Consensus | Consensus Range | Actual | Previous | Revised | |
---|---|---|---|---|---|
Economic Sentiment | 96.3 | 95.7 to 96.6 | 95.6 | 96.2 | 96.3 |
Industry Sentiment | -11.0 | -11.5 to -10.0 | -13.0 | -10.9 | -11.0 |
Consumer Sentiment | -12.5 | -13.0 to -12.5 | -12.5 | -12.9 |
Highlights
At a sector level, confidence worsened quite sharply in industry (minus 13.0 after minus 11.0). However, there were gains in retail (minus 7.3 after minus 8.3), construction (minus 4.9 after minus 5.5) and in the household sector (minus 12.5 after minus 12.9). Services (7.1) were unchanged.
Regionally, national sentiment weakened significantly in both France (93.6 after 98.3) and Spain (102.4 after 107.2) and also deteriorated in Italy (99.5 after 100.0). Germany (90.2 after 89.4) was the only member of the larger four economy group to post a rise, albeit from an already weak level, and just Spain is now above the common 100 historic mean.

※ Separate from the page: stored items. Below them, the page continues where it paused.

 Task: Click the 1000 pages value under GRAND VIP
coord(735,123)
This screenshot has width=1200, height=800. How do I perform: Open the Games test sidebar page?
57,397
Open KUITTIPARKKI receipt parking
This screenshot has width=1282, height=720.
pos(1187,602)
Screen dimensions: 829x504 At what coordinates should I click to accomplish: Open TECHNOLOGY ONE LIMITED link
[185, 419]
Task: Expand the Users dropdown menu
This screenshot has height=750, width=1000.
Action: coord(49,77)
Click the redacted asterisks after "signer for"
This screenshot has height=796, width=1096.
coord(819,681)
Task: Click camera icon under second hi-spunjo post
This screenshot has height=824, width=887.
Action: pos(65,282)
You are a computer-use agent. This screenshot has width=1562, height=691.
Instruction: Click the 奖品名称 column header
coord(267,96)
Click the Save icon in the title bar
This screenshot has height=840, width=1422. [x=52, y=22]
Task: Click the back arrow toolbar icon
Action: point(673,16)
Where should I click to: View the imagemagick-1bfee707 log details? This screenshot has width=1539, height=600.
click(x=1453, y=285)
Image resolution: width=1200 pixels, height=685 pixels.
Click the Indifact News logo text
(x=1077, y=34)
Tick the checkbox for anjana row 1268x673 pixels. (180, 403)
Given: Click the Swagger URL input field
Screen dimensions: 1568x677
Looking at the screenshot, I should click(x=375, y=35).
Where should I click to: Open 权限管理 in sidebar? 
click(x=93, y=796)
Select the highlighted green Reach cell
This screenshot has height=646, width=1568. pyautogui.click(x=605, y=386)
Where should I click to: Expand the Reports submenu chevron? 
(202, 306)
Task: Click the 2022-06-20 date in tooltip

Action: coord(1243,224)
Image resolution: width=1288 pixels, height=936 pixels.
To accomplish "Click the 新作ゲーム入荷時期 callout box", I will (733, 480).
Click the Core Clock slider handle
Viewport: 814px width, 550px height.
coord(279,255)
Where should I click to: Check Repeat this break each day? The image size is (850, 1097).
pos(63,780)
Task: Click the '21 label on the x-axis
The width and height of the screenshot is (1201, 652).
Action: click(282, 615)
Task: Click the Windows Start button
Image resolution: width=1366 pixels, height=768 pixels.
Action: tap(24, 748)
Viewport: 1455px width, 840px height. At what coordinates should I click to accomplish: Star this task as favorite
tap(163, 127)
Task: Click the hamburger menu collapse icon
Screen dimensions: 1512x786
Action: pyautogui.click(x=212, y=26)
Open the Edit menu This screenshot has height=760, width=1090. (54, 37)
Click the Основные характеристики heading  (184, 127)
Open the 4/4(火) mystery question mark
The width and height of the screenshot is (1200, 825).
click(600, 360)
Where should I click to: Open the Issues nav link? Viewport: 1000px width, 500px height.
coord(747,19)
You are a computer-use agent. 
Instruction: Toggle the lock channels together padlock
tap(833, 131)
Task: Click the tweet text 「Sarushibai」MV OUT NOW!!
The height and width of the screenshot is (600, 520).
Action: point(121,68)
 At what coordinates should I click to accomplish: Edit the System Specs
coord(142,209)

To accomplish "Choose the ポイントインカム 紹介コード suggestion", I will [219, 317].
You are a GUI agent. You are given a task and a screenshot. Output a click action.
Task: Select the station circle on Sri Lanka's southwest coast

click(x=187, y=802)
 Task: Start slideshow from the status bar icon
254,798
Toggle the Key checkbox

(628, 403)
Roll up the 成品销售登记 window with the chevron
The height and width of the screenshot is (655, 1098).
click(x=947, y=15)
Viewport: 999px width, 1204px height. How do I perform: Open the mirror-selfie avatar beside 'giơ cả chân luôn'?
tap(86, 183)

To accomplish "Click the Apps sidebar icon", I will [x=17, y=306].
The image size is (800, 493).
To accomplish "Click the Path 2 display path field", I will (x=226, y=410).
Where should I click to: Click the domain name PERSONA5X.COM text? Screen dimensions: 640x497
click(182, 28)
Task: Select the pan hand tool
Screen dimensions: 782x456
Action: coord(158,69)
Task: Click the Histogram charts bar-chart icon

Inflation expectations rose. Hence, expected selling prices were up slightly in manufacturing (6.5 after 6.3) and more notably in services (14.0 after 12.3). In addition, inflation expectations in the consumer sector (13.3 after 11.0) also increased, hitting their highest mark since March.
The October update increases the likelihood that superficially respectable third quarter GDP growth will not be repeated in the current period. The ECB remains on course to ease again in December although with inflation expectations up across the board, market talk of a possible 50 basis point cut is likely to be tempered somewhat. Today's reports lift the Eurozone RPI to 6 and the RPI-P to 8, both measures showing a marginal degree of overall economic underperformance versus market expectations.
Market Consensus Before Announcement
Definition
Description
Confidence indicators are calculated for industry, services, construction, retail trade and consumers. In turn, they are combined into an overall composite number, the economic sentiment indicator (ESI). The data are seasonally adjusted and defined as the difference (in percentage points of total answers) between positive and negative answers. The survey also covers other areas of the economy that are not explicitly included in the ESI. In particular, responses to questions about the inflation outlook are used by the ECB as one means of measuring inflationary expectations.